Comparative law is a field of study that entails comparing two systems or more of the constitutions of different countries. It studies the legal systems that exist globally with intensive comparisons being undertaken. The significance of comparative law has grown due to forces such as globalization, democratization, and internationalism.
The comparative constitutional law helps scholars understand the working of a particular nation. For instance, when a scholar studies German basic law, they can have a better understanding of Germany. It is even more insightful when a scholar compares American Constitutionalism with German basic law. It grows their understanding of how both countries run.
However, one of the most significant reasons for undertaking comparative law is that it forces people to question the relevance of a particular constitution. For instance, through comparison, we can establish which country’s system seems to work best. The result is that it works as a great contributor to constitutional scholarship.

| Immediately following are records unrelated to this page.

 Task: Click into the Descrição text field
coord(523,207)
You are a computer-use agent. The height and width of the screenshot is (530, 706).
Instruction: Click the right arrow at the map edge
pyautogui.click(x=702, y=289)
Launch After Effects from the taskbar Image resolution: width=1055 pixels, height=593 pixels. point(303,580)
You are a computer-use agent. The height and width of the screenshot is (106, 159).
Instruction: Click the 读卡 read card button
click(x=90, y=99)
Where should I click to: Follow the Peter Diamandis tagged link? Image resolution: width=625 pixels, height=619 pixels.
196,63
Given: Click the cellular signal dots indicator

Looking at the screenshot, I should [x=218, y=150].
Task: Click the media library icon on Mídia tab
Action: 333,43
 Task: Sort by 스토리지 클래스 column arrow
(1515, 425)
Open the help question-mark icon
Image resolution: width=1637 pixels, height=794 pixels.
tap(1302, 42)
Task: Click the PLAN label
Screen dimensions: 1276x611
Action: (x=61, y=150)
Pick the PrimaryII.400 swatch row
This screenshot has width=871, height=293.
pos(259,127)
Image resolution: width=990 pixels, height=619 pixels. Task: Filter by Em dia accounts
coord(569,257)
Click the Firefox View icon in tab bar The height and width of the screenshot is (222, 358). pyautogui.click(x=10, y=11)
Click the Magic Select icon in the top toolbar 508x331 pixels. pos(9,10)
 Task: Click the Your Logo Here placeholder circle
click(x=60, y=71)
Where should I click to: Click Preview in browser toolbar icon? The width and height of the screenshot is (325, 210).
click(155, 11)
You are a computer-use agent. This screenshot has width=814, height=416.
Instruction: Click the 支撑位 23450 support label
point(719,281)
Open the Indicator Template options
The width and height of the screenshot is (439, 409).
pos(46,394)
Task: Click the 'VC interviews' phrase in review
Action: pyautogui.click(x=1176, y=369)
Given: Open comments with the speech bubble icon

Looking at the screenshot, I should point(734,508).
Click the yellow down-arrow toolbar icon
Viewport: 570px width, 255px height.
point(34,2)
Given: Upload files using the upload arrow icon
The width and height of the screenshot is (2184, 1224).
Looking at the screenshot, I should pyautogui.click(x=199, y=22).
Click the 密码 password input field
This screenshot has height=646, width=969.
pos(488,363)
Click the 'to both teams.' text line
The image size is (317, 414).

Even in the U.S., the use of the comparative law has become a subject of lively debate among Justices of the Supreme Court. It is quite different from past years where constitutional exclusivism held a firm grip over the nation. Although it may seem like there would be more harmonization among industrialized democracies, it is not the case. However, with the comparative law taking a firm grip in developed nations that is slowly changing.
About Sujit Choudhry
He is the founder and director of the Center for Constitutional Transitions. It is the first such center globally that mobilizes knowledge for the constitutional building. Dean Sujit Choudhry is recognized internationally for his expertise in the comparative constitutional development and constitutional law. He has written on constitutional design extensively. He believes it is an effective tool for countries transitioning from conflict to democracies. He also has published more than seventy articles, working papers, reports, and book chapters.
Dean Choudhry is also a member of many international bodies concerned with the constitutional law. He has worked as a consultant for the World Bank and as a foreign expert in constitution transition in Jordan, Libya, Tunisia, Egypt, Nepal, and Sri Lanka. Sujit Choudhry holds law degrees from Harvard and Oxford, Toronto. He has also served as a clerk for Chief Justice Antonio Lamer, of the Canadian Supreme Court.